九都之名始于清代,而在清之前,这里便已是人文鼎盛之地,先后涌现出22位进士,“进士之村”的美誉也由此传开。踏入村落,必先经过一片水口山林,山上古木参天,尤以桂花树与樟树最为繁茂。山林间最是奇特,满山岩石皆如层层垒叠而成,有的突兀嶙峋,似有虎啸龙吟之势;有的规整排布,宛如成册典籍,透着一文一武的气韵。沿着山路缓行,溯溪而上至村口,一块正方形大石横卧路旁,石面上天然形成的纹路,竟宛如鬼斧神工镌刻出的一个硕大“九”字,浑然天成,令人称奇。
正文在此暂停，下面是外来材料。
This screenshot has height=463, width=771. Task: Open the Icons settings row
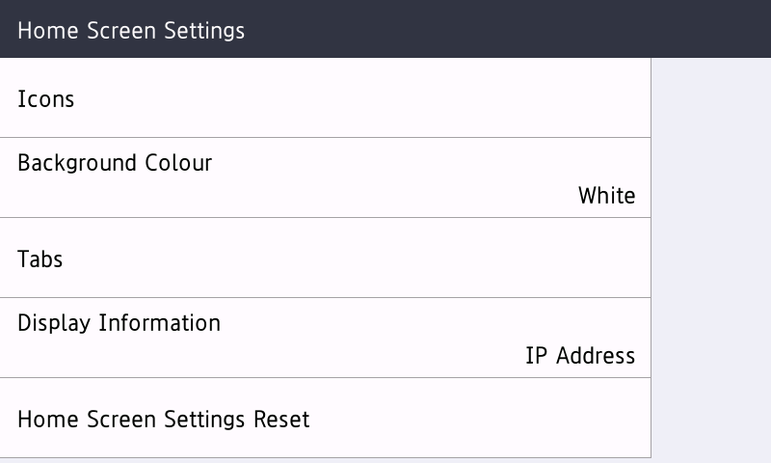tap(325, 98)
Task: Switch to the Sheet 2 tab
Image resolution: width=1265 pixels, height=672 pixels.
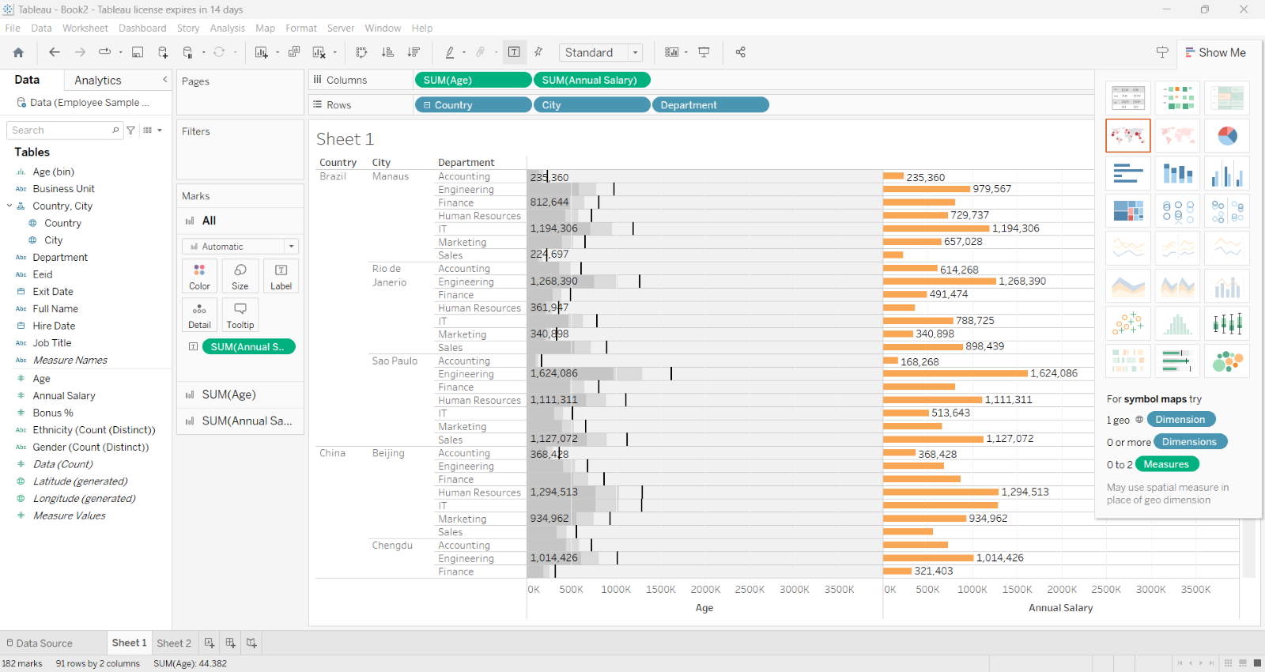Action: (x=174, y=643)
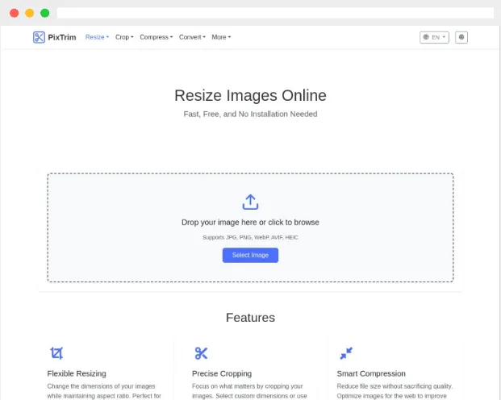
Task: Expand the Resize menu
Action: tap(97, 37)
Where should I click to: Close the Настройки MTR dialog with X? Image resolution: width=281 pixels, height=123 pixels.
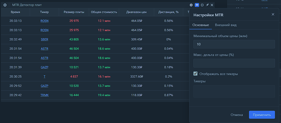coord(273,15)
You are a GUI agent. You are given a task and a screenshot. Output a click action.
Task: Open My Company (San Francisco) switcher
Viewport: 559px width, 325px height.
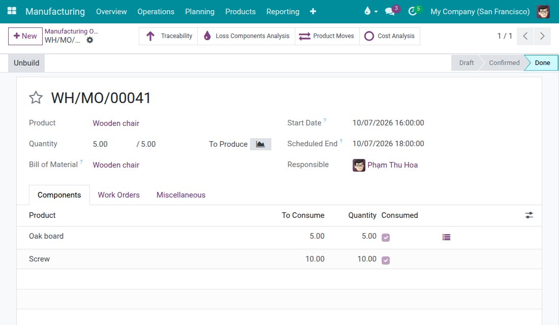pyautogui.click(x=480, y=11)
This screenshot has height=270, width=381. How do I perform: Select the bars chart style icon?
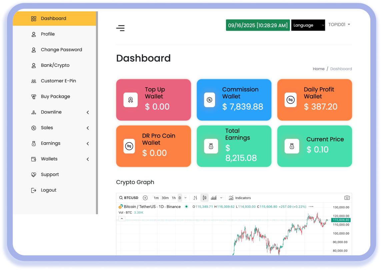pos(195,198)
穿过古朴的风雨亭,右侧便是一眼常年不涸的“趵突泉”。此泉颇为神奇,天越干旱,泉水愈发充盈;天越寒冷,水温反倒愈发温润。它既是村民赖以生存的生命之源,也是日常浆洗的好去处。左侧便是进村之路,不远处便是恢宏肃穆的詹氏宗祠。整座村落背靠詹山,前临万顷良田,山环水抱,藏风聚气,实乃形胜宜人的风水宝地。
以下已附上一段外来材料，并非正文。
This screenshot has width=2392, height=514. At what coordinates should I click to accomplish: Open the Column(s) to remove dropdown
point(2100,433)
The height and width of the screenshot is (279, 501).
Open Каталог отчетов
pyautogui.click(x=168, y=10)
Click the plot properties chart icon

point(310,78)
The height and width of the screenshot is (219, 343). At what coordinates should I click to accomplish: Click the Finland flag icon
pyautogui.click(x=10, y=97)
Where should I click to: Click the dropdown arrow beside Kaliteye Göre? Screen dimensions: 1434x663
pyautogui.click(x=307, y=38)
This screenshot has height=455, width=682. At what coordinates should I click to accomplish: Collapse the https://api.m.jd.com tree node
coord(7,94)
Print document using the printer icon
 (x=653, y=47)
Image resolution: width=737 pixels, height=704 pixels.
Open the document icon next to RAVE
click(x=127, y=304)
詹村还是下镇窑的重要发掘地之一,其规模与价值,较之渎口窑有过之而无不及。当地流传着一个奇妙的传说:后山之中藏有百口古窑,可无论何人前往清点,终究只能数到九十九口,那第一百口窑,仿佛藏于秘境之中,难觅其踪。这处窑场从唐代晚期延续至北宋中期,是一处重要的民间青瓷窑址,不仅为考古研究提供了珍贵实物,更是见证江西与浙江越窑系古代陶瓷文化交流的关键佐证。
水金大伯还提及,村庄前侧山坡还有无数“燕子石头”,每一个都轮廊清晰颗粒均匀,都形似翩跹飞燕,形态各异,十分雅致。我与友人循着老伯手指的方向,跨过田埂,钻进山林,奈何山高林密,常年人迹罕至,终因无路可循而未能得见。这谜一般的“燕子石”,也只得留待下次再来探寻其真容。
九都的历史,如村前溪水,奔流不息,滋养着世代生灵;九都的人文,如村边屏山,层峦叠嶂,积淀着千年底蕴;而九都的未来,亦如村前阡陌田园,孕育着无限希望,正待丰收满仓。